Star Wars_ Darksaber - Kevin J. Anderson [11]
Perhaps that was the message: Obi-Wan’s silence, proving to him that Luke was a Jedi Knight himself. He could not rely on Ben Kenobi or Yoda or others to help him. He controlled his own destiny. He was no longer just a student. Luke would have to solve his own problems.
His resolve hardened within him. No, he had not tried everything. He would search the galaxy with Callista. He would find the answer one way or another.
Luke stood up and clipped the lightsaber to his belt again. He had no need to draw it. He looked around with one last twinge of hope that he might see a glowing outline, the old man nodding to him, reaffirming that Luke’s answer was the correct one. But he sensed nothing.

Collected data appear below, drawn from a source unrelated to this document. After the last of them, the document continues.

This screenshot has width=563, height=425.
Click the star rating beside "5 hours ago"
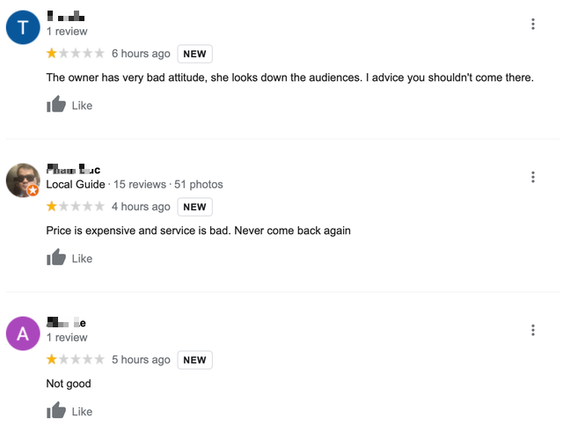pyautogui.click(x=76, y=360)
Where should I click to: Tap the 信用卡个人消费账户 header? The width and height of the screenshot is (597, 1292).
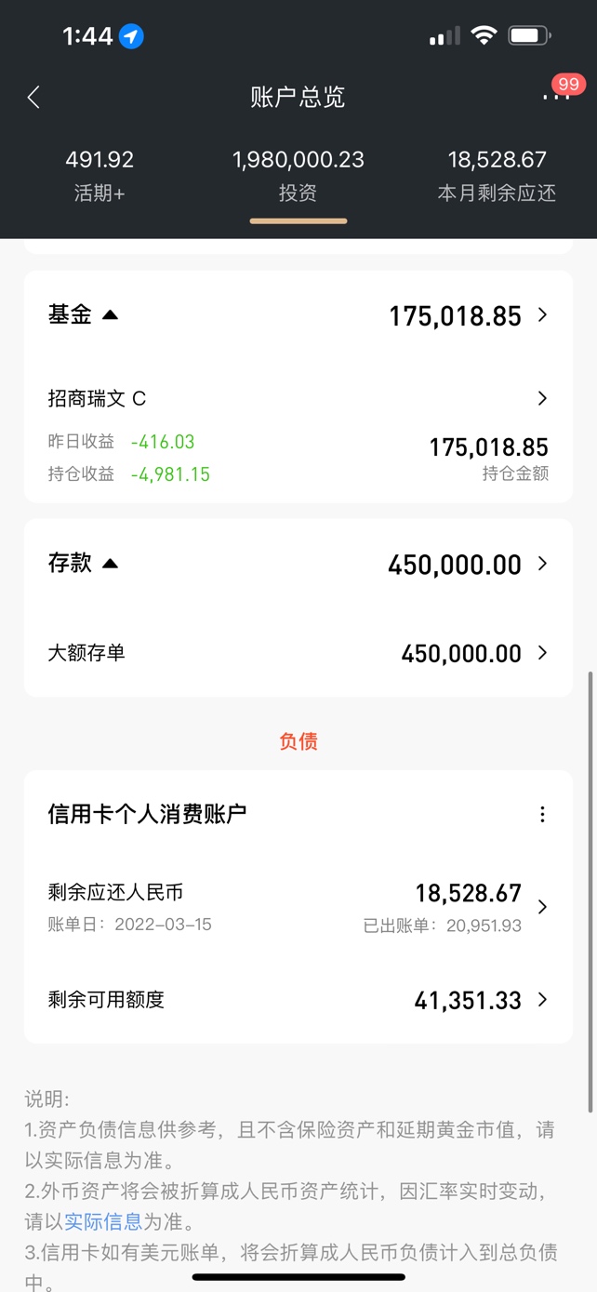[x=147, y=815]
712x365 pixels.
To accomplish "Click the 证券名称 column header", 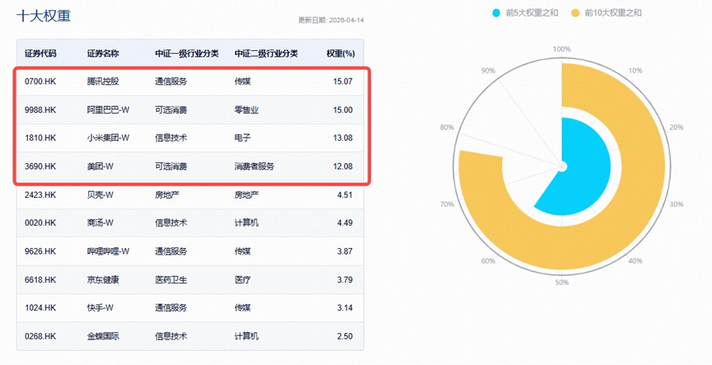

When he stepped back out, the blazing sunlight washed over him like a cleansing flood. He took a deep breath and went to meet Han.
Han Solo stood in the shade beside his floating swoop and wiped sweat from his forehead. “Well, kid?” he asked. “Find what you were looking for?”
“No …” Luke said, “and yes.”
Han shook his head. “Leave it to a Jedi never to give you a straight answer.”
“In this case, there is no straight answer, Han. I’m done with Tatooine,” Luke said. “We can go back to Mos Eisley now. We have to warn the New Republic what the Hutts are up to.”
HOTH ASTEROID BELT
CHAPTER 4
A storm of rocks swept across space, colliding and smashing with enough force to crush boulders—or spaceships—to powder.
The Hoth Asteroid Belt was a nightmarish hazard to navigation. A few fragments collided with the Orko SkyMine ship’s forward deflector shields, then vanished into bright plumes of vaporized dust.
On the foredeck Durga the Hutt rested on his levitating platform like a slab of raw flesh, watching through the command viewports. Durga saw only one thing as he watched the colliding asteroids: resources. Vast untapped resources containing every sort of metal and mineral that could be of use to the Hutts’ new secret project.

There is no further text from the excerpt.